[Source records]
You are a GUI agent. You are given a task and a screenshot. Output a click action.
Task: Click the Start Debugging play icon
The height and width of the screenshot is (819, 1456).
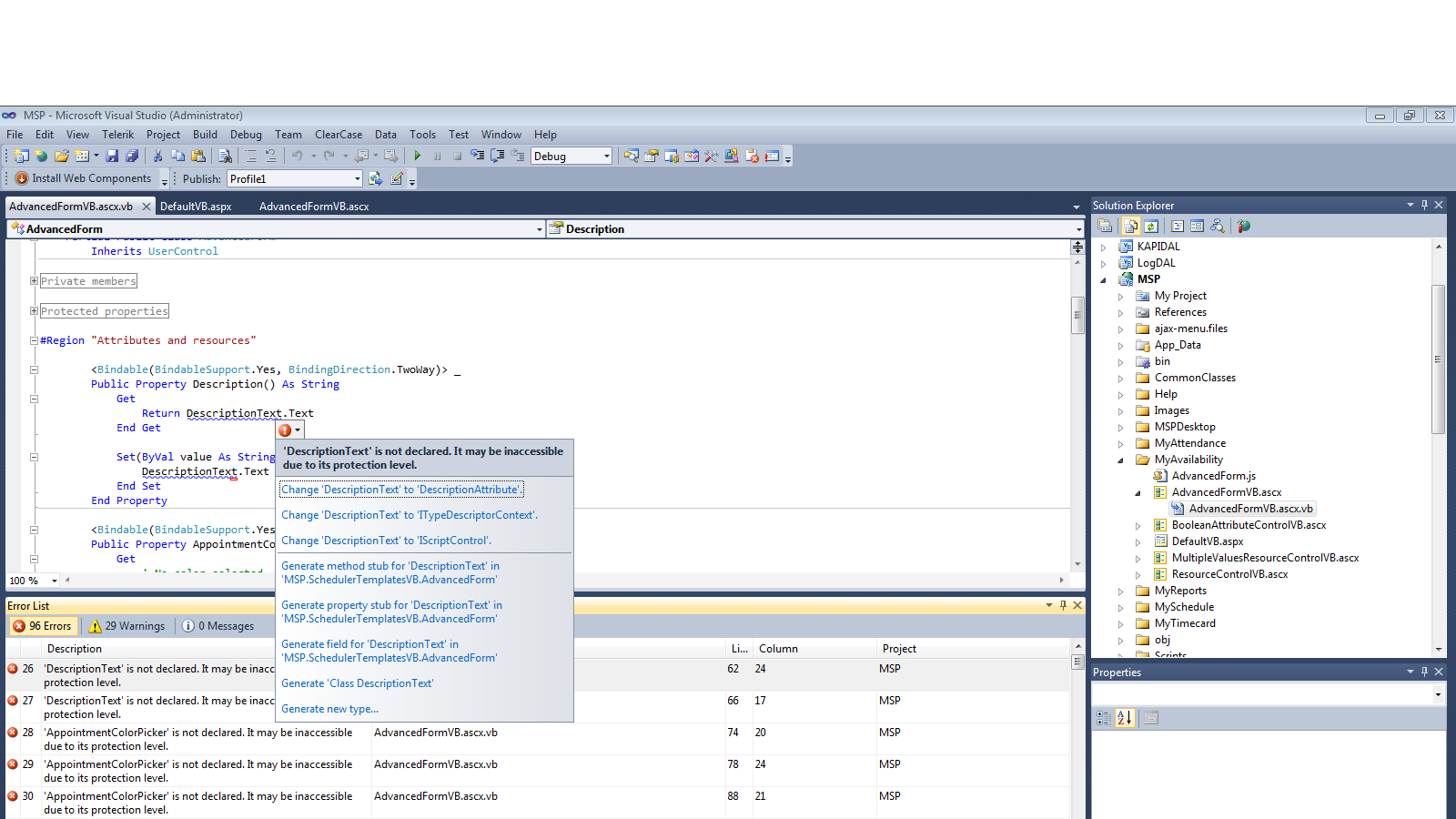(417, 156)
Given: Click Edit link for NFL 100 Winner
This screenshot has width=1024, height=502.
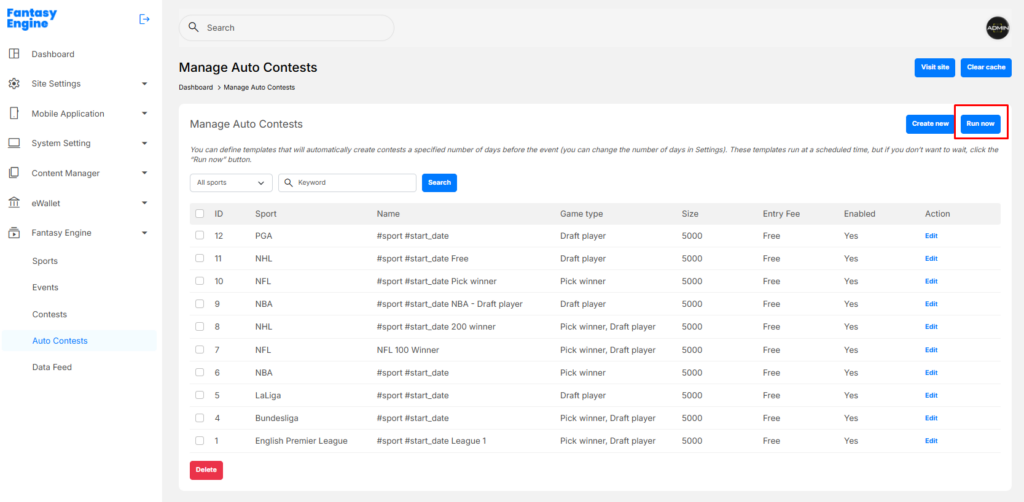Looking at the screenshot, I should 931,350.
[/Source records]
Work request:
Restate the data above verbatim, skipping every image.

Completed exercise:
You are a GUI agent. You are given a task and a screenshot. Output a click action.
Task: Click the Start Debugging play icon
The height and width of the screenshot is (819, 1456).
(417, 156)
Given: Click Edit link for NFL 100 Winner
This screenshot has width=1024, height=502.
Looking at the screenshot, I should 931,350.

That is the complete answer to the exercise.